The Office for Low Emission Vehicles (OLEV) has announced changes to the Plug-in Car Grant (PiCG). From 1st April 2015, buyers of eligible electric cars will be able to claim 35% of the vehicle’s OTR price as opposed to the 25% currently offered.
To take account of rapidly developing technology, and the growing range of ULEVs on the market, the criteria for the Plug-in Car Grant is also being updated.
From April 2015, eligible ULEVs must meet criteria in one of the following categories depending on emission levels and zero-emission-capable mileage:
Category 1: CO2 emissions of <50g/km and a zero emission range of at least 70 miles; Category 2: CO2 emissions of <50g/km and a zero emission range between 10 and 69 miles; Category 3: CO2 emissions of 50-75g/km and a zero emission range of at least 20 miles.
As announced in April 2014, vehicles in all categories will continue to be eligible for the full grant of up to £5,000, until 50,000 grants are issued or the end of the budget period, whichever occurs first. The new categories will better reflect the range of vehicles on the market and make them accessible to the widest range of people.
The popularity of Ultra-Low Emission Vehicles (ULEVs) continues to rise sharply, with more than 25,000 Plug-in Car Grant and Plug-in Van Grant claims submitted since the scheme began in 2010.
Even the traditionally quiet January sales market saw nearly 2000 claims and total ULEV sales in 2014 were some 4 times the level of the previous year. The UK is now ahead of France and Germany in ULEV take-up, placing this country at the forefront of this green and cheap-to-run car technology.
The acceleration in popularity is matched by the growing number of ULEV models on the market with some 25 car models and 7 van models eligible for the plug-in grant. A further 40 ULEV models from major manufacturers are expected to come to market over the next 3 years.
With the announcement of the changes, Transport Minister Baroness Kramer said: “More and more people are deciding a ULEV is the right choice for them. They are great to drive, easily chargeable at home or on the street, and cheap to use with running costs from just 2 pence a mile.

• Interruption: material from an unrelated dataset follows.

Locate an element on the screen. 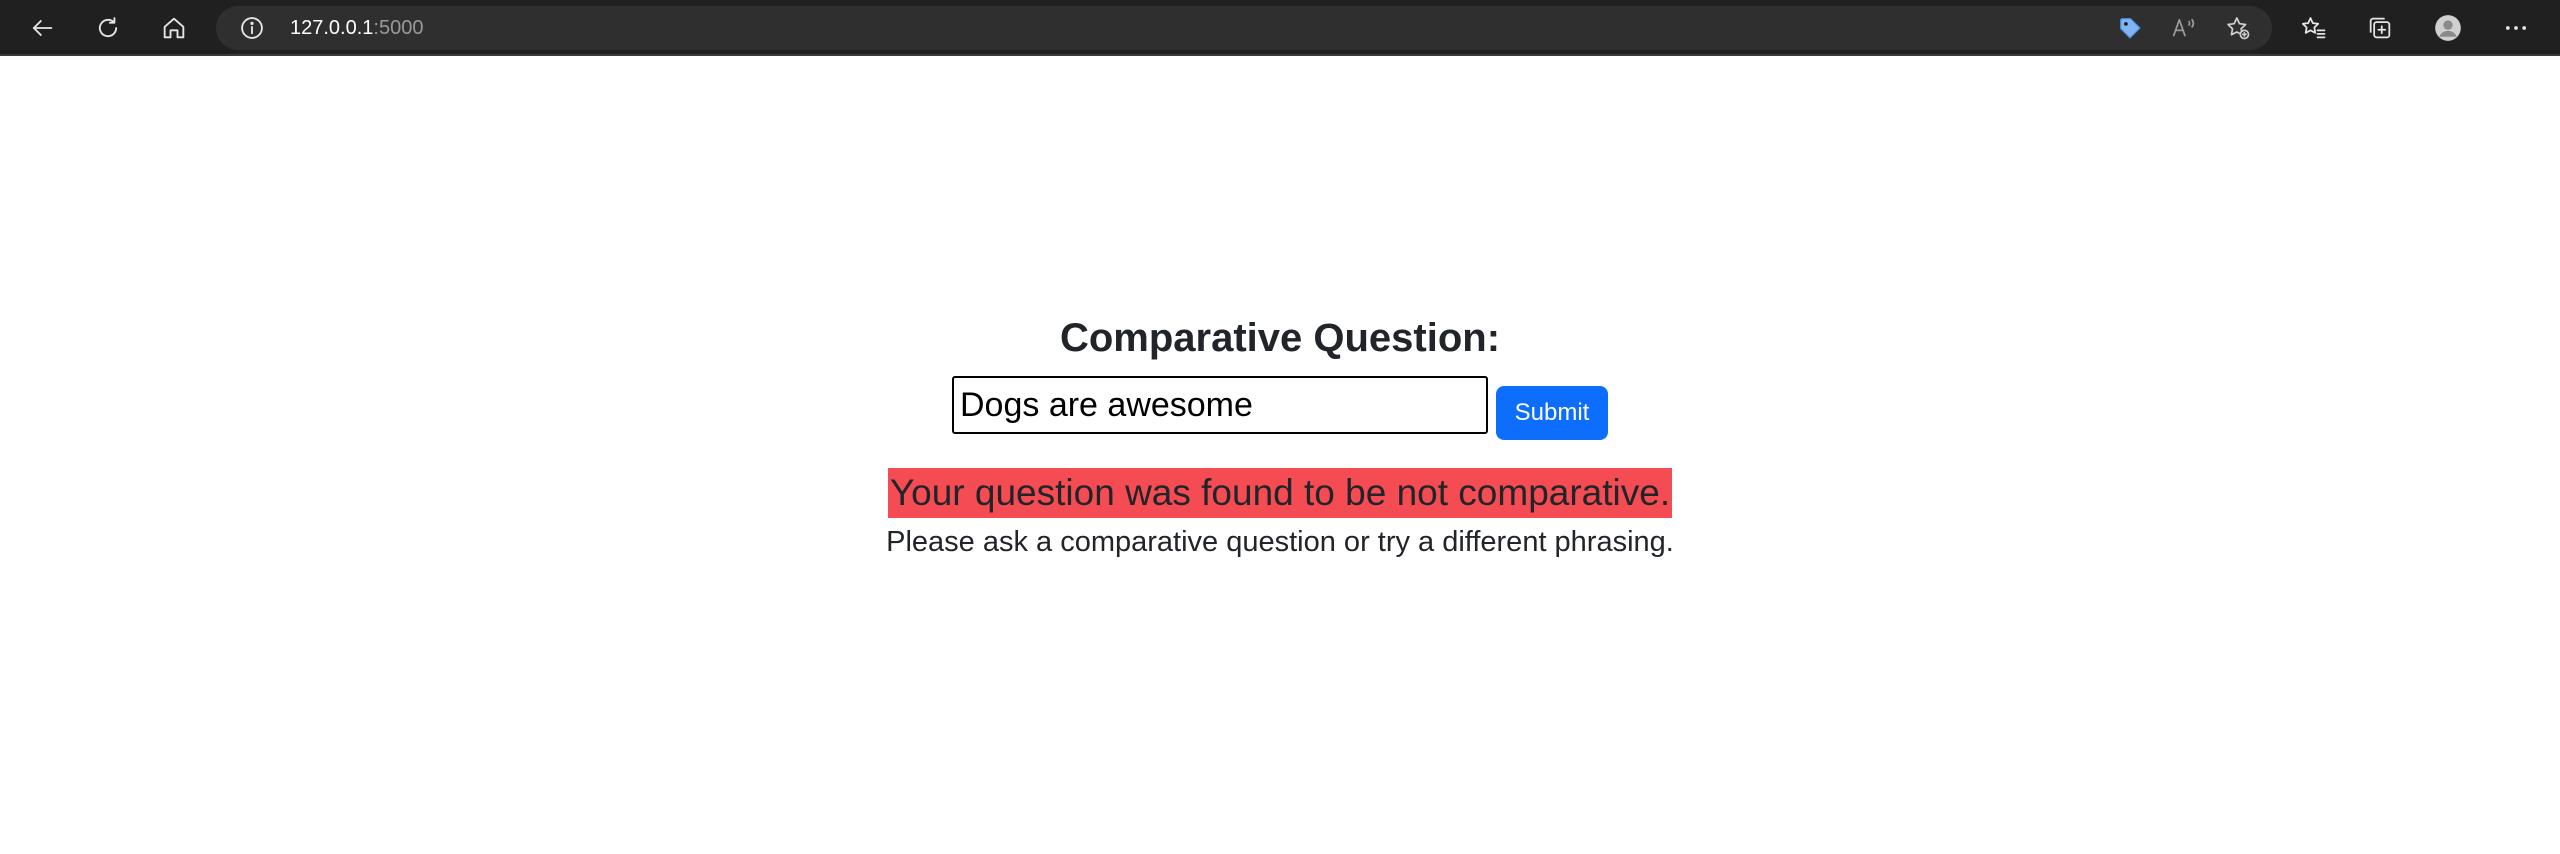 This screenshot has height=854, width=2560. url-port: :5000 is located at coordinates (398, 28).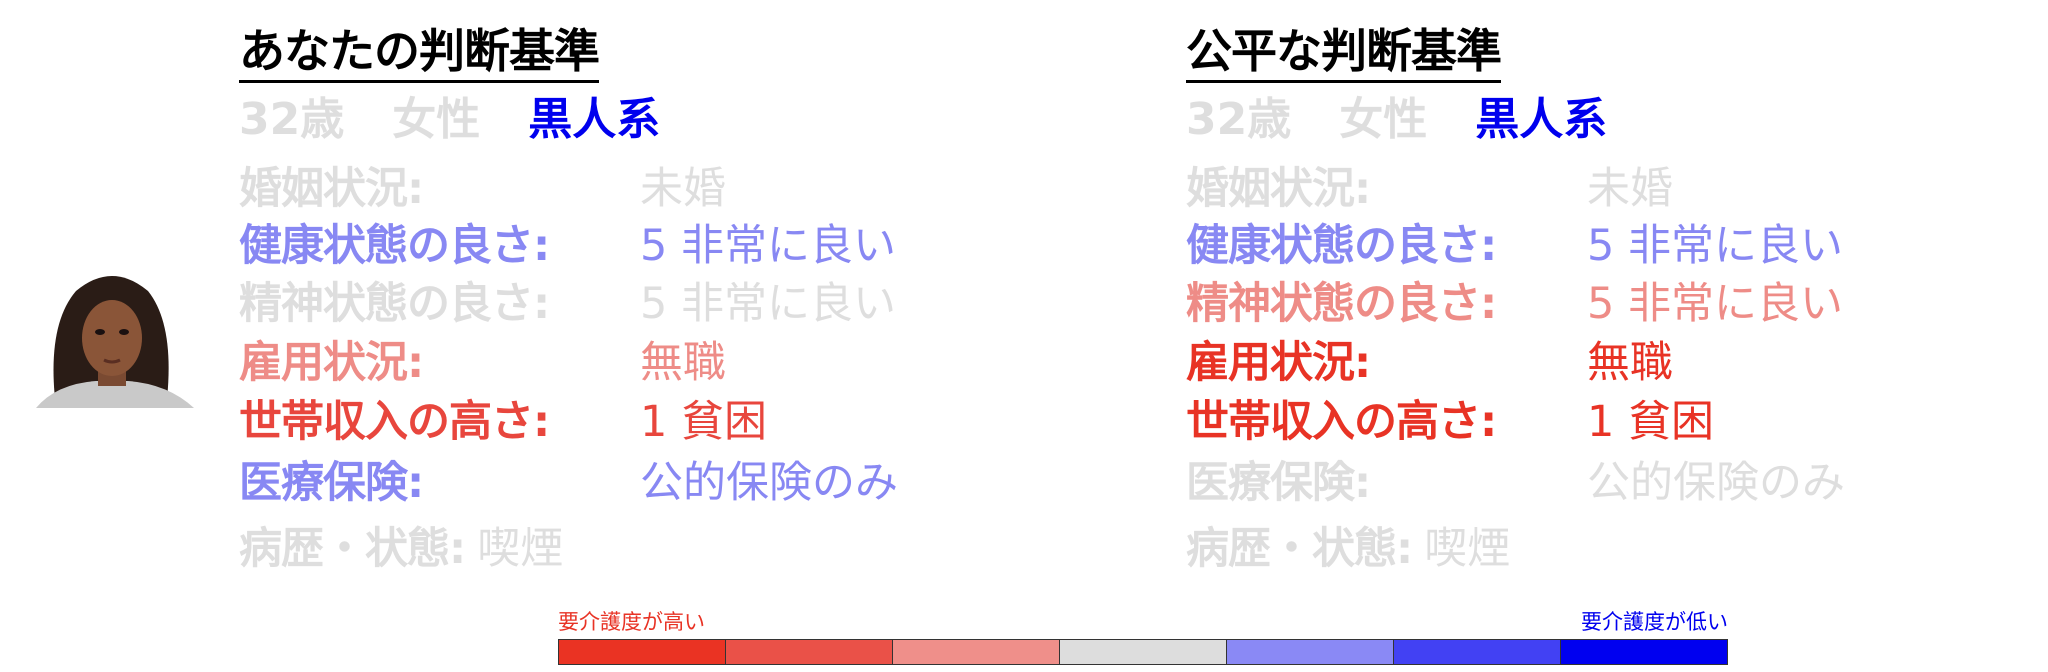 The image size is (2048, 672). Describe the element at coordinates (420, 54) in the screenshot. I see `panel-title: あなたの判断基準` at that location.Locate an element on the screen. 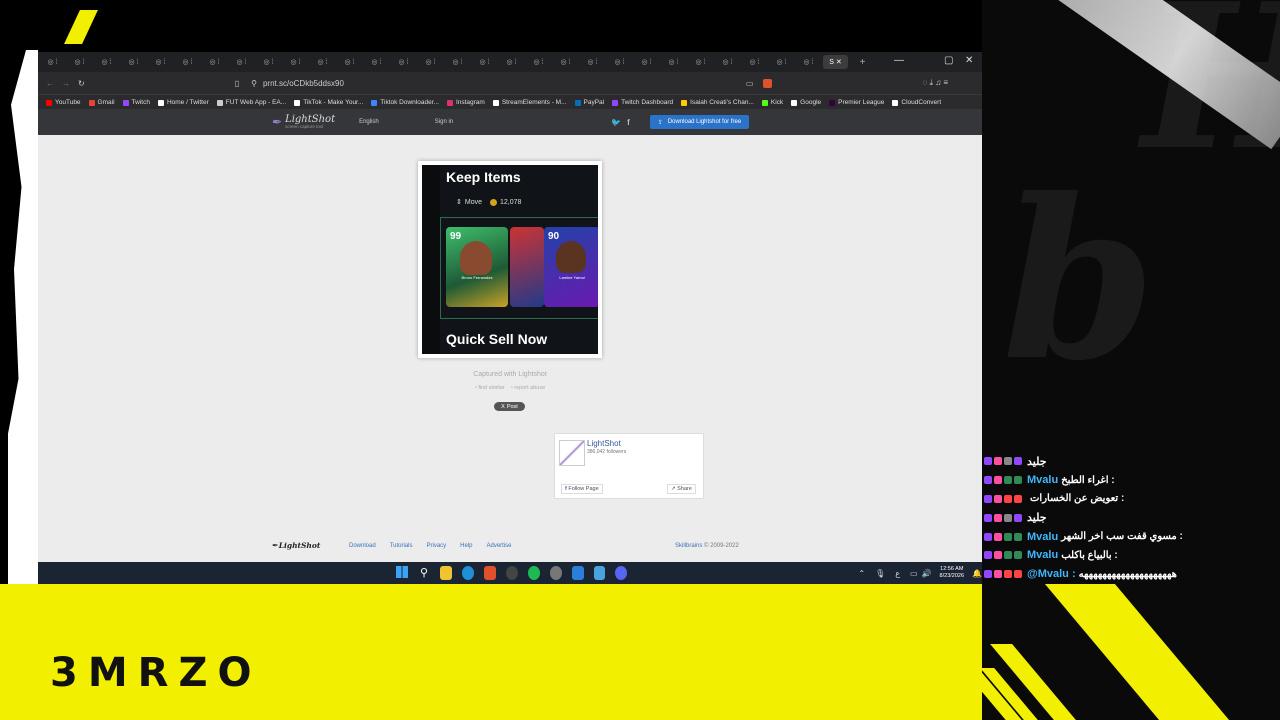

“The government’s £500 million investment will help more models become available to suit a wide range of budgets. This thriving industry will support jobs and build a stronger economy.”
In response to the news, Dr Ben Lane of Next Green Car & Zap-Map commented: “The introduction of the three Plug-in Car Grant Categories indicates a significant shift in future policy. The likelihood is that future grants will differentiate between all-electric and plug-in hybrid models with official CO2 emissions of less than 50 g/km, and PHEVs with CO2 of 50-75 g/km.
“Should this turn out to be the case, we would support this change as it will ensure that any future grant system will target the highest-quality electric vehicles with the lowest CO2 emissions and longest EV-only range.”